Well, the SunSun 603B arrived. Cute little canister. I'll bet it would work well on a 10 gallon tank. I played around with the parts this evening, I just can't get it work if I disassemble it. It uses some weird threading on the connectors, my guess is metric, so I can't just use the pump and ball valve to be an inline power head. I'll look at it again some more. 

I can cut some of the hard plastic stuff and attach them to each other. But if I do that I'll wreck it for any future use. I can also but a $12 part from the 'bay. But if I'm doing that, I think I'd might as well but a whole new unit at $32 just to have all that tiny tiny plumbing sitting in a box to be used at some later date.


----------



## NotThePainter (Dec 17, 2020)

NotThePainter said:


> I just wrote off to Matheson asking for the spec on the threaded washer.

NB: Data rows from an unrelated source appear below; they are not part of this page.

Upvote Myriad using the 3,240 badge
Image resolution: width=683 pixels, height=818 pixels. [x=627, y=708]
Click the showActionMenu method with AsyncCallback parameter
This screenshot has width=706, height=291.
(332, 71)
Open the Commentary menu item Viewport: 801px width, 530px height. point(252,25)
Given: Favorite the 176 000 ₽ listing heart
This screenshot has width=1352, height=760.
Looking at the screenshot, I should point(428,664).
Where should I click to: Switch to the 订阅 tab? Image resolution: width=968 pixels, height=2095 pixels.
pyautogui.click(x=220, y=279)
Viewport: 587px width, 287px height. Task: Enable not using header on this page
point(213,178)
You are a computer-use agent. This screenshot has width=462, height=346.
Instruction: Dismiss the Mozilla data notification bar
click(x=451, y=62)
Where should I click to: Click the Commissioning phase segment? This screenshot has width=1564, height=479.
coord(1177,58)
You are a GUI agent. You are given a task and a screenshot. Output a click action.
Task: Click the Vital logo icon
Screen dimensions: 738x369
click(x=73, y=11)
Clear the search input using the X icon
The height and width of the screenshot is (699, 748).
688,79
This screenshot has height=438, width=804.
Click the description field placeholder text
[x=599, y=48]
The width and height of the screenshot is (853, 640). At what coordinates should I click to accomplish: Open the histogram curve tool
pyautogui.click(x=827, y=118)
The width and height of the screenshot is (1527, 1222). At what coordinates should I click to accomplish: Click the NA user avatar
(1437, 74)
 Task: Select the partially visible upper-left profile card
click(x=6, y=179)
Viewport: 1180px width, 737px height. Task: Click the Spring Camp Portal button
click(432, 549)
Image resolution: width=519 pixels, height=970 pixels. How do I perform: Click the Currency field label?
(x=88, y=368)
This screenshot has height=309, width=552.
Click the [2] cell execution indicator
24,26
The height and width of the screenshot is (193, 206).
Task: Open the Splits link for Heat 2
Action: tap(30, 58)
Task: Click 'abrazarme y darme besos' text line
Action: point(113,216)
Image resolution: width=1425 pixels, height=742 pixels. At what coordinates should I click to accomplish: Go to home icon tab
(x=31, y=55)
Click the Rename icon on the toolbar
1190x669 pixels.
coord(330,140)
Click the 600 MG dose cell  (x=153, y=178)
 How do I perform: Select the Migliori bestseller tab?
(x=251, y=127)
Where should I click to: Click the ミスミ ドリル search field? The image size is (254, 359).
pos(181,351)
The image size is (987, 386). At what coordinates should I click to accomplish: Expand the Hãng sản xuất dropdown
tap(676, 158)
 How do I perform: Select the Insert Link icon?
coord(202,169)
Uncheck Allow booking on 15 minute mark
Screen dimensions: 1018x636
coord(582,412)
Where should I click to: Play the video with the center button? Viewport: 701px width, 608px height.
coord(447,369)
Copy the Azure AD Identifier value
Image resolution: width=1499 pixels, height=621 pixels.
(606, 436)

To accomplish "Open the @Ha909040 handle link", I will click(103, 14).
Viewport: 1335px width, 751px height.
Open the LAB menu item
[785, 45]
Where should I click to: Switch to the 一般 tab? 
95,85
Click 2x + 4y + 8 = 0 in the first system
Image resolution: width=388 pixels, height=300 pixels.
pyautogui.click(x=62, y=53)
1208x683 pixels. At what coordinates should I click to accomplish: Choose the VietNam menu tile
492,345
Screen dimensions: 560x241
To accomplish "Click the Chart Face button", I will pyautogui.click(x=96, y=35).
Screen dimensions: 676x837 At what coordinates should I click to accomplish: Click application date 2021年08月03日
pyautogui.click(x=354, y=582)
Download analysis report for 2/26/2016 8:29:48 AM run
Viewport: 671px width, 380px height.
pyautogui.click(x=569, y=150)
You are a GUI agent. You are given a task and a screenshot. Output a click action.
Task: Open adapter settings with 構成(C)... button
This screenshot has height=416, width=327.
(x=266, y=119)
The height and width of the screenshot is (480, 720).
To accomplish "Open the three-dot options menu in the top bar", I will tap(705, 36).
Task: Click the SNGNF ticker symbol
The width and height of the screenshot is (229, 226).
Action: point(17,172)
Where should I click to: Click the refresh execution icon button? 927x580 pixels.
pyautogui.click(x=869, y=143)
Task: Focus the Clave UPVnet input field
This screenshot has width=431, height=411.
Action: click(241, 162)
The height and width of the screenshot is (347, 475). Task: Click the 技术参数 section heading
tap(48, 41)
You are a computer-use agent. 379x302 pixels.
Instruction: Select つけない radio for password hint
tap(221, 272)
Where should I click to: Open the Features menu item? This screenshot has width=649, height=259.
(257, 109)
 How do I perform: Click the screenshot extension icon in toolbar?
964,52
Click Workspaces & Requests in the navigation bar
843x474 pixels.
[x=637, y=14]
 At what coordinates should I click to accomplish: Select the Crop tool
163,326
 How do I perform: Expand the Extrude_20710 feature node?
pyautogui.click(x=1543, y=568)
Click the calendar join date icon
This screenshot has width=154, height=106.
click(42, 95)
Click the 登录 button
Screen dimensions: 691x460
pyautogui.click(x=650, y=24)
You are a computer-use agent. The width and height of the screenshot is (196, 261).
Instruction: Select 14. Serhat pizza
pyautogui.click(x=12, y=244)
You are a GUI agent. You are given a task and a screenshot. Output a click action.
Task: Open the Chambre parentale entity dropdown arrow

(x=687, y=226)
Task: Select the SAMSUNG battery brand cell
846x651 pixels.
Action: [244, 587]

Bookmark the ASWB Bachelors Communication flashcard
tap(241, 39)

And the email errored out. So I'll need to call them. Maybe tomorrow.


----------



## NotThePainter (Dec 17, 2020)

I woke up in the middle of the night and couldn't fall back asleep. So I thought about tanks and stuff! The plan is to hook up the SunSun, unmodified, to drive the existing reactor. That, at least, will let me know if the pump is up to it.

I'm also going to give up, for now, the steampunk rotameter. I just want to get it installed.


----------



## ReeferRusso (Dec 29, 2018)

NotThePainter said:


> I woke up in the middle of the night and couldn't fall back asleep. So I thought about tanks and stuff! The plan is to hook up the SunSun, unmodified, to drive the existing reactor. That, at least, will let me know if the pump is up to it.
> 
> I'm also going to give up, for now, the steampunk rotameter. I just want to get it installed.


I must admit I'm a little bummed we won't be seeing the moded flow meter. However, I must also admit I understand. 

It will be interesting to see if that 603B will work.


----------



## NotThePainter (Dec 17, 2020)

So I'm not going to be able to use the Sunsun 603b either to drive my reactor or to use the body itself as a reactor.

To quote my own thread from a different post...


> I hooked up my Sunsun 603B on the workbench after work today. With an empty canister I was able to get 54gph through their intake and spray bar. Priming it, wow, if you thought an Eheim Classic was hard to prime, this might be worse. I didn't mind paying the $32 for since it came with hoses and everything. But since I can't use it without the canister I think this is just going on the junk pile.


It isn't powerful enough to drive my reactor. I'm certain I need more GPH than I'm getting now. And I don't want to close my bypass valve anymore since I want the increased flow for filtration.

I have two options I can think of. I might be able to get a free Eheim Classic, my wife is about to throw hers out the window because it is so nasty to start. That would fit well under my stand. And I'd only have to prime it once, right? I would need to put a coarse foam over the intake so it wouldn't collect junk, that way I'd never have to service it.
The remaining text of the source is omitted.